While Soul Sacrifice won’t be the most stand out game for overall looks it still impresses with its character and monster design. The levels serve a great purpose for their unique weather design, but lack a memorable factor to them, they just serve as an arena for you to do battle in.
The customization of your character doesn’t stop at equipping items and spells, you also have control over how he is displayed, which is very beneficial in the online multi-player mode. The character portraits are quite detailed and don’t lose any graphical flare in battle, which is a great accomplishment for a handheld title with such fast paced action.

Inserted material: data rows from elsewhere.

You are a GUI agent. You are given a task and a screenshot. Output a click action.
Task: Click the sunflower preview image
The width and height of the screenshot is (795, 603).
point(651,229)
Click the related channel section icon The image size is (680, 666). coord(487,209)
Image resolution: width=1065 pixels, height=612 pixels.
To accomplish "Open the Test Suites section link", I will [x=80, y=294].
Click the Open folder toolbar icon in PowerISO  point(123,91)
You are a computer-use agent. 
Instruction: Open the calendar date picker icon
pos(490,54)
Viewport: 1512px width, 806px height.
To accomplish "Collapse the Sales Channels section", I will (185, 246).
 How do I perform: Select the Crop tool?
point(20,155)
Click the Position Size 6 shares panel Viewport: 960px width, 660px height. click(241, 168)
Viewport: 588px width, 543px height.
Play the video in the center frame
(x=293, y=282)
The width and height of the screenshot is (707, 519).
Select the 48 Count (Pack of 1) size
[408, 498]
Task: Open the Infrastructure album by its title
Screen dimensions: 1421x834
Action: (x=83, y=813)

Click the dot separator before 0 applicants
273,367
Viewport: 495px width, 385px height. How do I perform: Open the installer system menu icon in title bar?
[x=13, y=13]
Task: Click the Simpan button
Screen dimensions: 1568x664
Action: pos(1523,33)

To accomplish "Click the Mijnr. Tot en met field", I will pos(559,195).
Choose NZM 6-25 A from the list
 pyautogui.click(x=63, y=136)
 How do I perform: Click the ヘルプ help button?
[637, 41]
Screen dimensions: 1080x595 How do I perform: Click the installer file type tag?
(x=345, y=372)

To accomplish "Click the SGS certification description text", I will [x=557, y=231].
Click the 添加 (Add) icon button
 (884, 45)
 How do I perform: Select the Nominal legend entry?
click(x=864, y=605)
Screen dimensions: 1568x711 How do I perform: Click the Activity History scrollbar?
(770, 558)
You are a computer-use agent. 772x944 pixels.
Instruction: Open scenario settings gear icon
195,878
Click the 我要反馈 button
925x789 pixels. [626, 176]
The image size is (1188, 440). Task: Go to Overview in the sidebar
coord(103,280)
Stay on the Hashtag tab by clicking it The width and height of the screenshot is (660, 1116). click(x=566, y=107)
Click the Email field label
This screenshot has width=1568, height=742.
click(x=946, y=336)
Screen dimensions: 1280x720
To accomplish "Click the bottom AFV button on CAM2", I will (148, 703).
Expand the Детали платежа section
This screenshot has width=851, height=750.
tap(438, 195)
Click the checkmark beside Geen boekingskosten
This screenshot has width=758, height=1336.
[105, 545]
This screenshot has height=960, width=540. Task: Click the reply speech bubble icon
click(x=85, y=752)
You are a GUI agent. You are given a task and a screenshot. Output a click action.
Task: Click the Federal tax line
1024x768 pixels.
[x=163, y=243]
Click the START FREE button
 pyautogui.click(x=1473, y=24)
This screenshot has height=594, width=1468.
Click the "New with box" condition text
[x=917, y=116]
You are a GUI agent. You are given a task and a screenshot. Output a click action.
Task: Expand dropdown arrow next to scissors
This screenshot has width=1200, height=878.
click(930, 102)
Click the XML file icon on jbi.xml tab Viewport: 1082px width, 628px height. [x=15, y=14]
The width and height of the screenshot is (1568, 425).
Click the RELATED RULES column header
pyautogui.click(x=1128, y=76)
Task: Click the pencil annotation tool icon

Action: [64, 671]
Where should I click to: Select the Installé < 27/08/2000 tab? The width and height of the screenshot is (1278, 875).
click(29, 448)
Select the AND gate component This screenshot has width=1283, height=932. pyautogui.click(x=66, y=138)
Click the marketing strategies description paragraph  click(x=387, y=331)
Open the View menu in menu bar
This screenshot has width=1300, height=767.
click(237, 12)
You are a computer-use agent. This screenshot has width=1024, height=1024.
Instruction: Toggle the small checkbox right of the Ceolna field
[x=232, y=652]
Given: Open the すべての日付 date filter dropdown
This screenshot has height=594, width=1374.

Soul Sacrifice has its highs and lows, and one of the lows is in the presentation of texts and the explanation into the combat. You will find yourself going through the menus randomly fusing stuff at one moment, and getting puzzled by why you can’t fuse the next. The issue is not an “of course moment”, it’s more along the lines of poor explanation It is understandable for a game like this not wanting to hold your hand, but it is leaving a lot up to the player to discover and try to grasp in a world that not many gamers been to. With the dark grittiness and complex equipment settings you would hope that a codex would be present, but I feel a lot of gamers will be searching wikis and posting message board comments in order to discover what they may be missing or using a guide as to what to do next.
You do all your interactions through an animate book called Librom, who is meant to be your guide and explain to you what you should be doing, but all he seems to want is for you to wipe droplets from him and talk about how dark the main enemy is. Sadly the tale is not interesting enough to keep me invested to max out my character and to discover better abilities in the game.
There is a dark feel to the game and a big layer of this is due to the music. Every aspect of Soul Sacrifice has its own diverse tone to it. From the menu and customization screen down to the agonizing screams from your character in death scenes, you will be let down by your failure.
I can’t say the same love went into the voices. I found all the English spoken dialogue uninteresting and prolonged. Librom suffered the most in this aspect. A character who is meant to be your guide and mentor and I just found him to be too annoying and not fun to interact with. The fact I could pick on him by tapping on the screen to knock him over added no rewarding benefit or pleasure. If you have the option and you pre-ordered the game I suggest playing the game with the Japanese track on.
Multi-player will add the most replay enjoyment if you have the ability to play online. It is a stand out game in this regards due to the lack of lag and how easy it is to drop in and drop out an online game.
The enjoyment and reward from taking down a full fledged boss adds more reward when you have friend take it down with, but when a team fails it adds an element of resent and hate, due to the darkness of the game and the ability to even sacrifice one of your own teammates to take out a boss.
Soul Sacrifice is a hardcore game that is great to see come to the Vita. It will find an audience that will continue to play in time to come. If you can overcome the learning curve and badly written dialogue you will find a very rewarding experience and game that you will never see deleted from your home screen. Soul Sacrifice‘s biggest failing is that it feels like a game that is missing some great ideas and feels that it didn’t get enough time to add them in.
This review was based on a final version of the game provided by Sony Ireland.